As long as i dont send any emails to anyone isnt it safe? I
understand my ISP and mail.com will be able to trace me but not
receivers of emails as I am not sending any at that moment.
I got curious about Tor because of concerns of businesses, including my
ISP, tracking my activities over the Internet. Ultimately I became most
concerned about Google due to the thousands of searches I've performed
over the years, including medical, political, and financial searches
that I thought were of a private nature. I've learned that Google keeps
a permanent history of all searches, and if they wished, could probably
sell most of my search history, properly linked to my real name and
address. I don't believe the US has any laws to stop this. What I've
learned about Google disturbed me enough that I removed Google ads from
my web site.
As it develops, it appears that Tor's most valuable contributions will
be in the area of allowing people under repressive governments (and
other non-benign powerful organizations) to access and share information
their governments does not want them to see, and to communicate with
like minded individuals, in and out of their own countries. The "Why We
Need Tor" section of the Overview http://tor.eff.org/overview.html.en
says "It [lack of anonymity] can even threaten your job and physical
safety by revealing who and where you are. For example, if you're
traveling abroad and you connect to your employer's computers to check
or send mail, you can inadvertently reveal your national origin and
professional affiliation to anyone observing the network, even if the
connection is encrypted."
While Tor certainly can hide you from your final destination, whether it
be a server or individual, that seems more a by product than a core
I've found parts of this thread mildly disturbing. The Overview suggests
an excellent reason for email through Tor, though in such a case you
will not at all be anonymous to the email's recipient, but should be
anonymous to the first and subsequent links providing the connection
back to your employer. I'm having some trouble visualizing (maybe I lack
imagination) why it should be so important to hide yourself from someone
receiving your email. If you've already gone through a free email
service, and used an obscure email name, your real IP has negligible
value.
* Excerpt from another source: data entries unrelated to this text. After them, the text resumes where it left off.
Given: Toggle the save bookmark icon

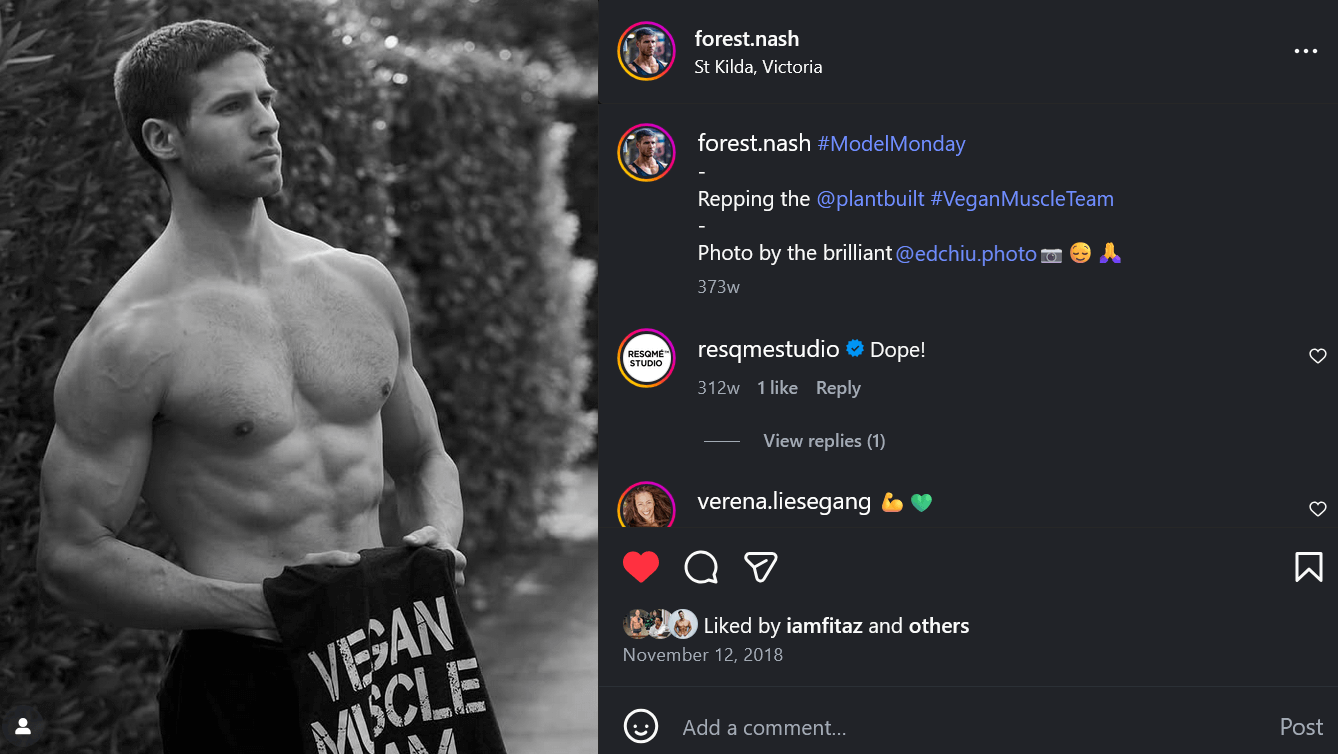Looking at the screenshot, I should 1308,567.
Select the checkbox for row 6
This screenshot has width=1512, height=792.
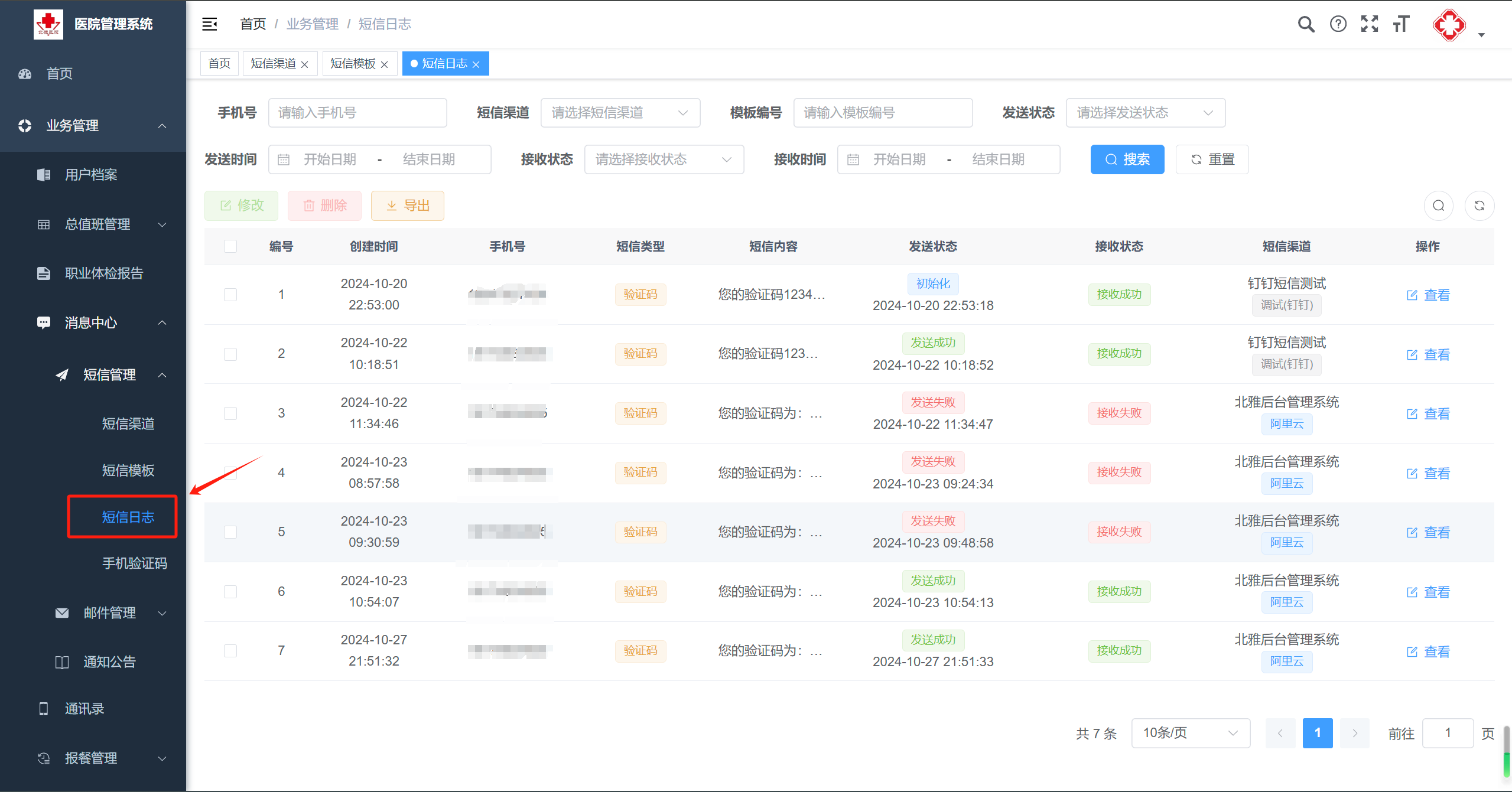(230, 591)
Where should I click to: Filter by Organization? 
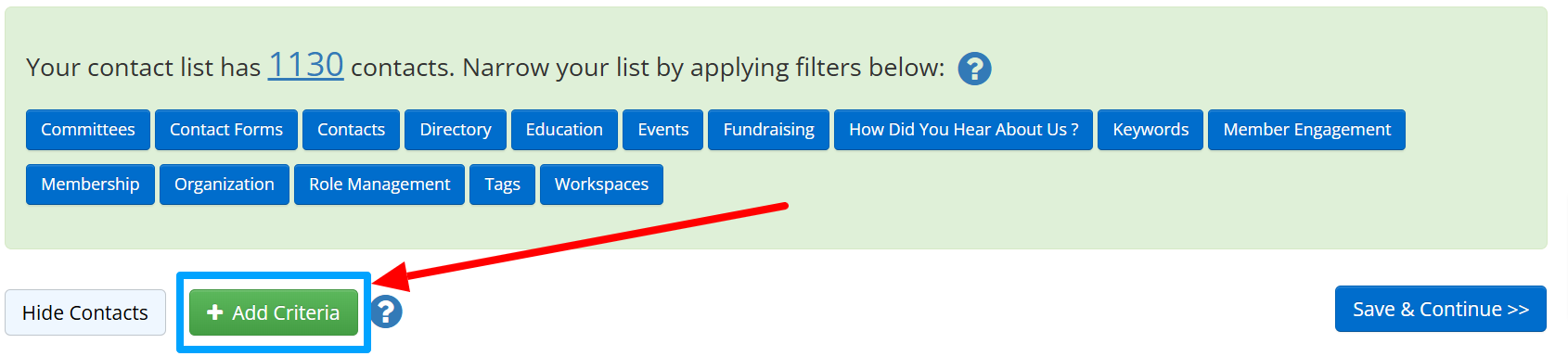tap(225, 184)
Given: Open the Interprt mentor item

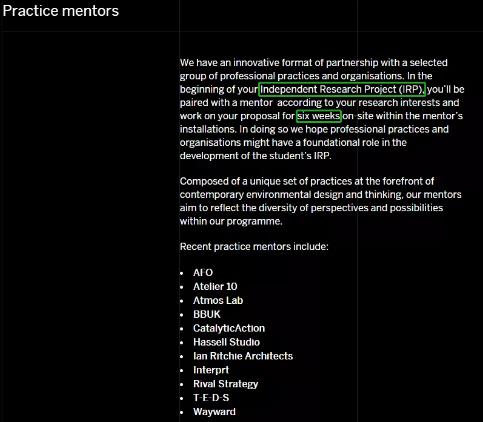Looking at the screenshot, I should pos(211,370).
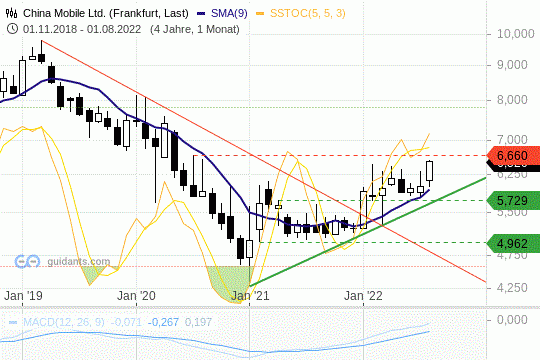Select the green 5,729 price label
The image size is (540, 360).
point(513,200)
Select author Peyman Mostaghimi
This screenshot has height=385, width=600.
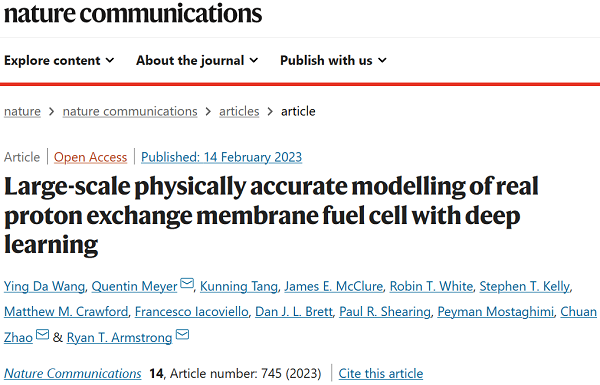[x=496, y=312]
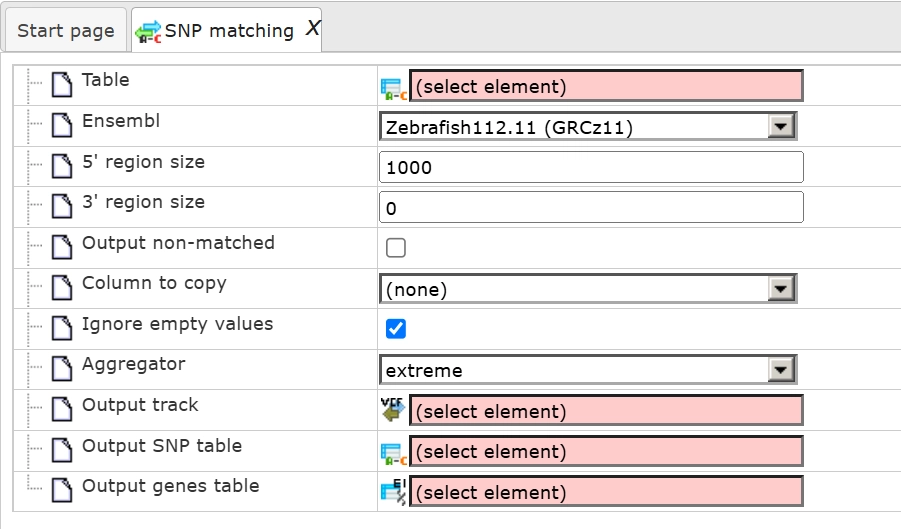Close the SNP matching tab with X
The image size is (901, 529).
tap(312, 30)
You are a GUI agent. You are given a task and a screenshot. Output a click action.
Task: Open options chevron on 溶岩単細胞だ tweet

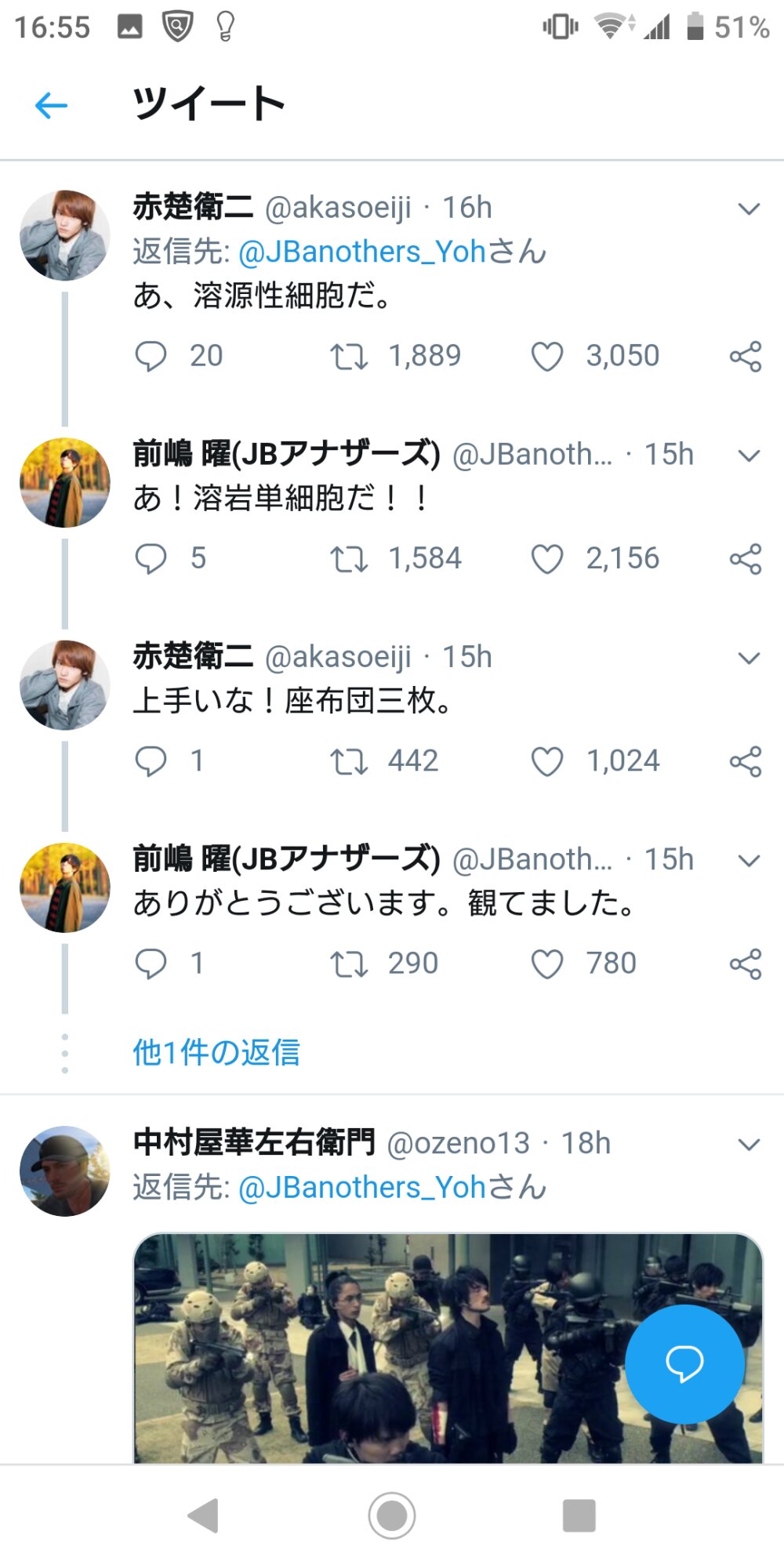[749, 456]
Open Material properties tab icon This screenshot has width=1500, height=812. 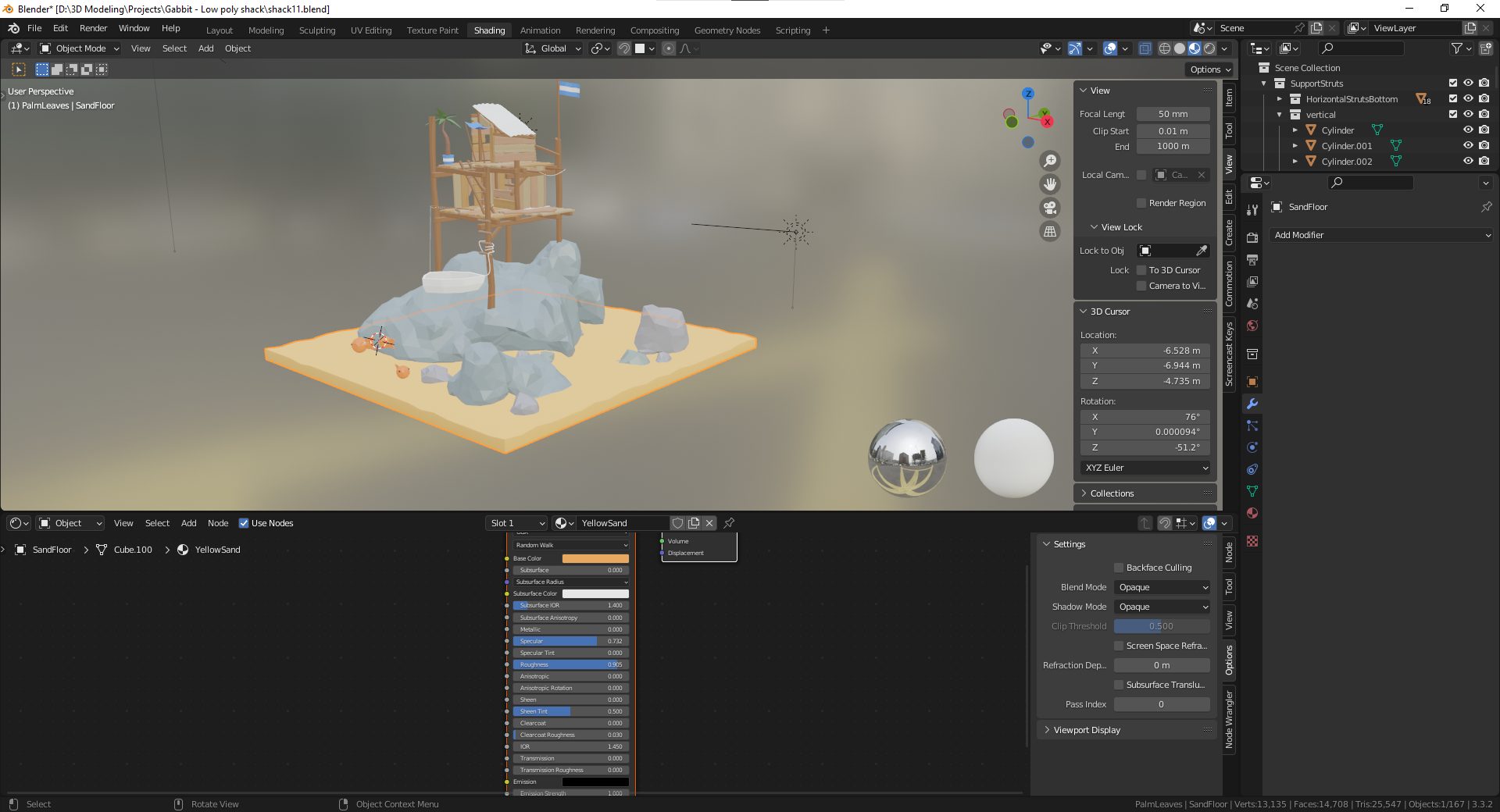click(x=1252, y=513)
That is unless the emails were harassing or otherwise violated
the origin ISP policies, in such a way that the ISP might reveal sender
information to the recipient, or cancel the sender's account.
Job, can you explain, in an abstract manner, why it is important to you
to send emails where the recipient has no way to identify you, but you
do not care about your ISP or independent email provider being aware of
your other activities, except when you are contacting these special
recipients, when you will be using Tor?
It's unlikely to be relevant in this situation (Job does not appear to
be a US resident), but US residents who use Tor to harass or annoy email
recipients anonymously are committing a federal crime. In early January
2006, Bush signed the Violence Against Women Act, which provided among
other things "Whoever...utilizes any device or software that can be used
to originate telecommunications or other types of communications that
are transmitted, in whole or in part, by the Internet... without
disclosing his identity and with intent to annoy, abuse, threaten, or
harass any person...who receives the communications...shall be fined
under title 18 or imprisoned not more than two years, or both."
http://www.internetnews.com/bus-news/article.php/3576511 So you can
annoy someone by email if you don't hide your identity, but if annoy
someone anonymously it becomes a federal crime.